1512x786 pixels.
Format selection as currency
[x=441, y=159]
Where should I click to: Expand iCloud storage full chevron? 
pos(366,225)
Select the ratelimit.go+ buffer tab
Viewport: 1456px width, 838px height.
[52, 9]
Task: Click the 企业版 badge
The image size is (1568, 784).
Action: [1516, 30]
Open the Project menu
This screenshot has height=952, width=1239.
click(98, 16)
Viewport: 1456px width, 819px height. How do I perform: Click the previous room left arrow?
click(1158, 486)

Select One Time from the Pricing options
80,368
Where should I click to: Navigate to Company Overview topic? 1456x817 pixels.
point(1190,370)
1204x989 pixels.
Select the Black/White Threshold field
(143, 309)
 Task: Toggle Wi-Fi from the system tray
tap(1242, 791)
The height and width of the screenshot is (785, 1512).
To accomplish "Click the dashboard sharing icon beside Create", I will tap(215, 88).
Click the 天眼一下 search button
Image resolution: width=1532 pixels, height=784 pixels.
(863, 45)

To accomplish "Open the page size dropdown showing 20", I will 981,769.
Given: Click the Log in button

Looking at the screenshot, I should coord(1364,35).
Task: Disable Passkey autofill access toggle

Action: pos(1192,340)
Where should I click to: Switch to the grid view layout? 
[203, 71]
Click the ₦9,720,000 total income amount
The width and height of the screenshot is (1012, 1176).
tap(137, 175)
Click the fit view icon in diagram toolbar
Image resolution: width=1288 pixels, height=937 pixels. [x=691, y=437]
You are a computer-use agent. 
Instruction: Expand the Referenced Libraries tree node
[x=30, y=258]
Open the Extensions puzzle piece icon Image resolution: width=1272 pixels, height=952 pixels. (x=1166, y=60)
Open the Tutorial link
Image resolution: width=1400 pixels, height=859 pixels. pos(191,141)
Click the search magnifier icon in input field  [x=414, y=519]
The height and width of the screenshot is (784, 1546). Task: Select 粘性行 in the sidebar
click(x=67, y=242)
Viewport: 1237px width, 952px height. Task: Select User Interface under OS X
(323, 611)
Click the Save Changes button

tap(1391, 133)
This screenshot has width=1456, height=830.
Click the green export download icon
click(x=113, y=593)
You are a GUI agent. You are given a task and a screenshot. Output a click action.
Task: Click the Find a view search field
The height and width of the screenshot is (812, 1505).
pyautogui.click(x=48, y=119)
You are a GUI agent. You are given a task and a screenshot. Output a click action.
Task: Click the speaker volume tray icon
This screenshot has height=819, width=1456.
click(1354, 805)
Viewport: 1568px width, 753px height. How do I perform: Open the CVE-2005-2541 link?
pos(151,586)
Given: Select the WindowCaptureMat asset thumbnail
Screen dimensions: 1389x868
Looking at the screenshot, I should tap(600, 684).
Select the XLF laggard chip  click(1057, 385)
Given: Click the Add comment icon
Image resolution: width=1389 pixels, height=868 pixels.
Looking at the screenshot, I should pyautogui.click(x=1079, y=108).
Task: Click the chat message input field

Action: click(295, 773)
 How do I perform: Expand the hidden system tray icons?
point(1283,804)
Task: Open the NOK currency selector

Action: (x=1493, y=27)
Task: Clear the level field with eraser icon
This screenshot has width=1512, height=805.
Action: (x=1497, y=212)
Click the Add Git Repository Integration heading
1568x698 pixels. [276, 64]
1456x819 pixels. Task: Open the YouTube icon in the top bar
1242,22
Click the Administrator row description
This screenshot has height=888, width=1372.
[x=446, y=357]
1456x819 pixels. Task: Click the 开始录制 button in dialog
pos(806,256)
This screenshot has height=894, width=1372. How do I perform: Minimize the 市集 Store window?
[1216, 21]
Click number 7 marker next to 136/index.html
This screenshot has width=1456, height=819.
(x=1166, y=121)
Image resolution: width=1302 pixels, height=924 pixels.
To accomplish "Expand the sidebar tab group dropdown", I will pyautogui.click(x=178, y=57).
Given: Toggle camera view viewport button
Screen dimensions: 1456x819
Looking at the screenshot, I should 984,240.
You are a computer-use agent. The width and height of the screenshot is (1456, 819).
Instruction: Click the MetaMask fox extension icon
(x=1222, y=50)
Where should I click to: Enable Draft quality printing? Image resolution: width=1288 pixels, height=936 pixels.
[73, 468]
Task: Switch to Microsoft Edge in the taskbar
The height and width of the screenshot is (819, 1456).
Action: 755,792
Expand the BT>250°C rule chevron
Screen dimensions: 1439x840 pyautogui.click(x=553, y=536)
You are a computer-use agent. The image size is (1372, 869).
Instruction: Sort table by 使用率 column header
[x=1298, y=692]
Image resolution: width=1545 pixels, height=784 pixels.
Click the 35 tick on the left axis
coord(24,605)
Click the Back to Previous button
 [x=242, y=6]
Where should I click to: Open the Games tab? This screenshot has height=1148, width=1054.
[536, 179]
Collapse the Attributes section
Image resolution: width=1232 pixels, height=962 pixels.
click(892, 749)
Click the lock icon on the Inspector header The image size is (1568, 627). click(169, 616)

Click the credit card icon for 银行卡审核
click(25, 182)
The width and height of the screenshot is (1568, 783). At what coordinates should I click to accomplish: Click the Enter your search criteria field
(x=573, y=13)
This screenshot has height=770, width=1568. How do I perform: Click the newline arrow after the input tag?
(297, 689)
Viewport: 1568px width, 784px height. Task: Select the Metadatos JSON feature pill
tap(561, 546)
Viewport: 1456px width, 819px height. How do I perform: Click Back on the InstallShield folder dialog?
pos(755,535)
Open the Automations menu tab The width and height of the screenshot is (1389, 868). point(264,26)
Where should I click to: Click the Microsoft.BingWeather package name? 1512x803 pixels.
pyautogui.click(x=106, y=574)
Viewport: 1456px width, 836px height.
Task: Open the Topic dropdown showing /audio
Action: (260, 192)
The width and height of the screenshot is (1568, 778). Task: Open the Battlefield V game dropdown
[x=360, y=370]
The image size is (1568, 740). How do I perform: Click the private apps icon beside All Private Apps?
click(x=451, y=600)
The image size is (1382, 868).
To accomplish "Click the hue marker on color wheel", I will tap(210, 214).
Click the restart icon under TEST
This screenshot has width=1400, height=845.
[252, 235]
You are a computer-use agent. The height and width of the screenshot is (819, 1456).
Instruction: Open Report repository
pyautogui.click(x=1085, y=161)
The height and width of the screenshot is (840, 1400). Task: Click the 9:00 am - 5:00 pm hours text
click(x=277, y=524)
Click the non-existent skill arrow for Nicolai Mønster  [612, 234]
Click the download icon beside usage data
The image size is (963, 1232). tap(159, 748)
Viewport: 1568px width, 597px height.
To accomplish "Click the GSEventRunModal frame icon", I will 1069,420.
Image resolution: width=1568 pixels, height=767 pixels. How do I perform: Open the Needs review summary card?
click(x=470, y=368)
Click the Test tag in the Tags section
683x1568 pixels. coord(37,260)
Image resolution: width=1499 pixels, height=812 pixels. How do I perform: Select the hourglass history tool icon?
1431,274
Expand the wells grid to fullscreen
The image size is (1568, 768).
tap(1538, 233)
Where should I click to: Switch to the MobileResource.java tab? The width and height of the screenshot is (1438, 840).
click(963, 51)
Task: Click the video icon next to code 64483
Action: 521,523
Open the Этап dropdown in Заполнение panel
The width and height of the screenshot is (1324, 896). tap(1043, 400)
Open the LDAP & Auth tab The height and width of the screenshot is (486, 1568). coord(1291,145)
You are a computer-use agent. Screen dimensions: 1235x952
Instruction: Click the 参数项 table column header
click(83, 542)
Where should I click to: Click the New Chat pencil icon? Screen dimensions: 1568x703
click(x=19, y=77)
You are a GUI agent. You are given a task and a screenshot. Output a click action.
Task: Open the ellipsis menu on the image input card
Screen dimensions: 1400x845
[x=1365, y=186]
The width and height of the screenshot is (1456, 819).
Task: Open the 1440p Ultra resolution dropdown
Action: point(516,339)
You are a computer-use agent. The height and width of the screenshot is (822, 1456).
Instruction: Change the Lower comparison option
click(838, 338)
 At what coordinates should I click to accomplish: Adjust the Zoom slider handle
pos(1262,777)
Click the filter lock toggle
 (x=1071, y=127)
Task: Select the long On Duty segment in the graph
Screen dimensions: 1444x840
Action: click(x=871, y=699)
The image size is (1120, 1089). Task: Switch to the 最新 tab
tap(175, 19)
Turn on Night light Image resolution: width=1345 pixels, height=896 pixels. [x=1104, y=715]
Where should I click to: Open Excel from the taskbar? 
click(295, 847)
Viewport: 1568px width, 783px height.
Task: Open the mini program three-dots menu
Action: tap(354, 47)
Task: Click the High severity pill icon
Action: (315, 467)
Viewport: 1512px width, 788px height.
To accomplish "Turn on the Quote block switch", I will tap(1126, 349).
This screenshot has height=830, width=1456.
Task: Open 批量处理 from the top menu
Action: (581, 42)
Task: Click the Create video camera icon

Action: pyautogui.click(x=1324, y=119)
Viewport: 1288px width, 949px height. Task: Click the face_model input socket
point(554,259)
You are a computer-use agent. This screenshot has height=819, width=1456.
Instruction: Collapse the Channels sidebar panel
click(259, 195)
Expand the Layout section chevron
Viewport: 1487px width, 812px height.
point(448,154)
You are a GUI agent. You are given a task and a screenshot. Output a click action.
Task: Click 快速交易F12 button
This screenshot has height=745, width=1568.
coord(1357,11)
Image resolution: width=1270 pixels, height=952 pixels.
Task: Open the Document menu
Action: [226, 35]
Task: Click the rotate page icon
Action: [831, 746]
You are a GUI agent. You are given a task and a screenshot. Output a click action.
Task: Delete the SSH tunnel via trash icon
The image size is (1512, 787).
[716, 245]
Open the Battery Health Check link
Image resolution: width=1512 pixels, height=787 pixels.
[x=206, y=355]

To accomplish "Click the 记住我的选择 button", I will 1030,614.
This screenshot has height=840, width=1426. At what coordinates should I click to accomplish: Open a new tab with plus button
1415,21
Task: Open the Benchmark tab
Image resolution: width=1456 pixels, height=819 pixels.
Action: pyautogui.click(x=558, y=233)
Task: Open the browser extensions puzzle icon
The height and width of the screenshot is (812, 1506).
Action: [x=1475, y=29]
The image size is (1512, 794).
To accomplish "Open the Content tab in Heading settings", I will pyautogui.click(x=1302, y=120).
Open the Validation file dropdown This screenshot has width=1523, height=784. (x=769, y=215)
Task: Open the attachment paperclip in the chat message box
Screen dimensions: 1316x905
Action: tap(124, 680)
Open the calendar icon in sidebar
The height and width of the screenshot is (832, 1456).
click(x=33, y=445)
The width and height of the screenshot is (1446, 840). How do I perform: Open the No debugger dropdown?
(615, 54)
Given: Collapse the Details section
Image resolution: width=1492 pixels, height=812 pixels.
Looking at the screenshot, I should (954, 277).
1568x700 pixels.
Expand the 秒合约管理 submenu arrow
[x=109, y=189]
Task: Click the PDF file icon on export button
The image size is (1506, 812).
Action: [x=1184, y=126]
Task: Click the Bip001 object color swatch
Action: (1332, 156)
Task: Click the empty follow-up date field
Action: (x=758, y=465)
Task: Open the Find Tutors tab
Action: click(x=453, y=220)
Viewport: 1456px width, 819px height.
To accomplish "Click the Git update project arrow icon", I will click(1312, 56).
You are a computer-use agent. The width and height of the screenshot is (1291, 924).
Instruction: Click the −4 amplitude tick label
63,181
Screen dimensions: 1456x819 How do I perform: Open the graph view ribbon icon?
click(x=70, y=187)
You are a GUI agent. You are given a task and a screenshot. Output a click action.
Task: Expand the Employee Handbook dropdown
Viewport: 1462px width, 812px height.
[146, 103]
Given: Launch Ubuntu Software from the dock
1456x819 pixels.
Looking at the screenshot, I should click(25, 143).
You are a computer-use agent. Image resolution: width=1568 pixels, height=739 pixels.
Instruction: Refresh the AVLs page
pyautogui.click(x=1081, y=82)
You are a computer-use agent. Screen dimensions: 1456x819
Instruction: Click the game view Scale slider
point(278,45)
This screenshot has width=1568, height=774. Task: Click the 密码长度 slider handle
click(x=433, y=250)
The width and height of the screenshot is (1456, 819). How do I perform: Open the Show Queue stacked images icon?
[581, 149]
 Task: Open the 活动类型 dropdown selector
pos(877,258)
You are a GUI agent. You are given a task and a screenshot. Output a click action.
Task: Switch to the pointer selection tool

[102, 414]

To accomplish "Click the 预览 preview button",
◆ ◆ ◆ ◆
WORK INSTRUCTIONS
Where the word "computer" is present in a line of the listing, copy that line.

EXERCISE SOLUTION
You are a computer-use agent. 
You are a computer-use agent. The width and height of the screenshot is (1456, 819).
You are a computer-use agent. The image size is (1372, 869).
You are a computer-use agent. The height and width of the screenshot is (819, 1456).
You are a computer-use agent. Screen dimensions: 1235x952
You are a computer-use agent. The height and width of the screenshot is (822, 1456).
You are a computer-use agent. This screenshot has height=819, width=1456.
You are a computer-use agent. The width and height of the screenshot is (1291, 924).
You are a computer-use agent. Image resolution: width=1568 pixels, height=739 pixels.
You are a computer-use agent. Screen dimensions: 1456x819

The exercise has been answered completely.